* [Directions]:
Copy the story review below word for word, from its first sentence to its last.

Does the beginning hook you in? How's the flow, given the short length? Any other general comments would be great.

I'm going to try to answer everything here and hopefully add in a little bit more.

Let's get started!

Light, spilling in through our window like warm milk that comforts children at night. It weighs down my eyelids and seeps into my skin, filling me up like a sunburst. The feeling makes me want to explode, a bouquet of flowers erupting forth into life and love right next to him.

Does the beginning hook me in? Yes. I love the description right here. How itís kind of very abstract and I love the emotion. When I get to sunburst and 'explode' a smile appeared on my face. I could feel the love and that's all I ever want to feel when I read Hannah/Neville. The imagery...the light, the warm milk, the sunburst, the flowers. Everything just fits together and flows wonderfuly. Every just exudes love and comfort. I feel so warm and fuzzy inside.

He is unexpectedly normal, and his grandmother always says that I will make the prettiest bride.

* [Data]:
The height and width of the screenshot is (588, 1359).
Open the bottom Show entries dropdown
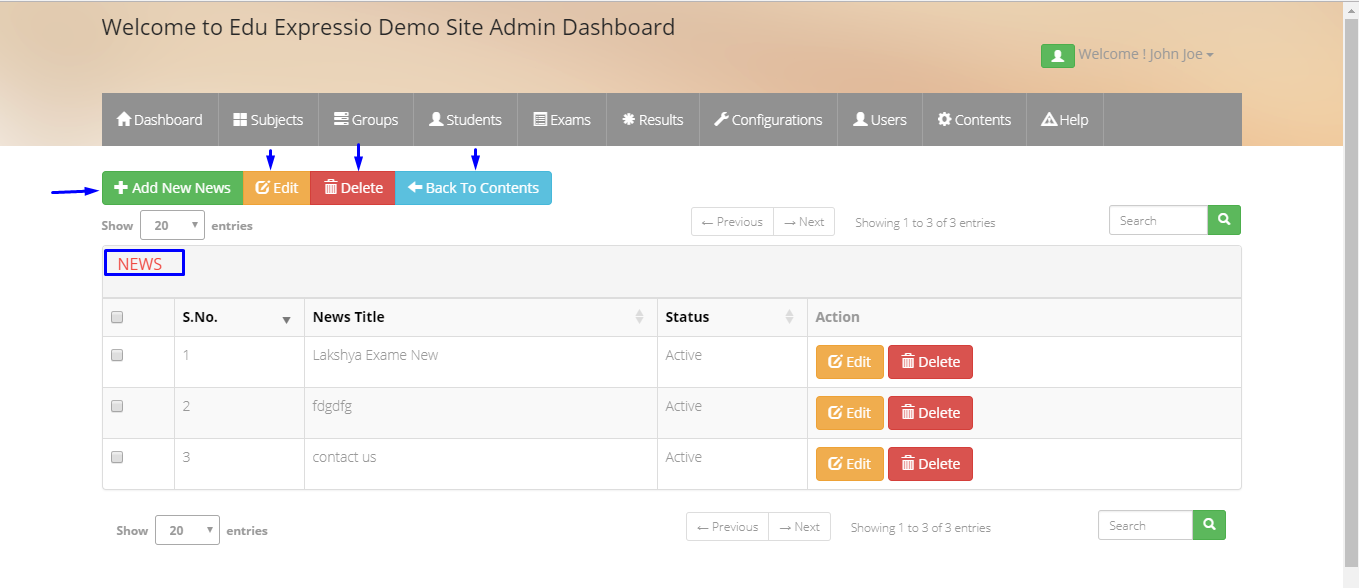click(187, 530)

* [The solution]:
Does the beginning hook you in? How's the flow, given the short length? Any other general comments would be great.

I'm going to try to answer everything here and hopefully add in a little bit more.

Let's get started!

Light, spilling in through our window like warm milk that comforts children at night. It weighs down my eyelids and seeps into my skin, filling me up like a sunburst. The feeling makes me want to explode, a bouquet of flowers erupting forth into life and love right next to him.

Does the beginning hook me in? Yes. I love the description right here. How itís kind of very abstract and I love the emotion. When I get to sunburst and 'explode' a smile appeared on my face. I could feel the love and that's all I ever want to feel when I read Hannah/Neville. The imagery...the light, the warm milk, the sunburst, the flowers. Everything just fits together and flows wonderfuly. Every just exudes love and comfort. I feel so warm and fuzzy inside.

He is unexpectedly normal, and his grandmother always says that I will make the prettiest bride.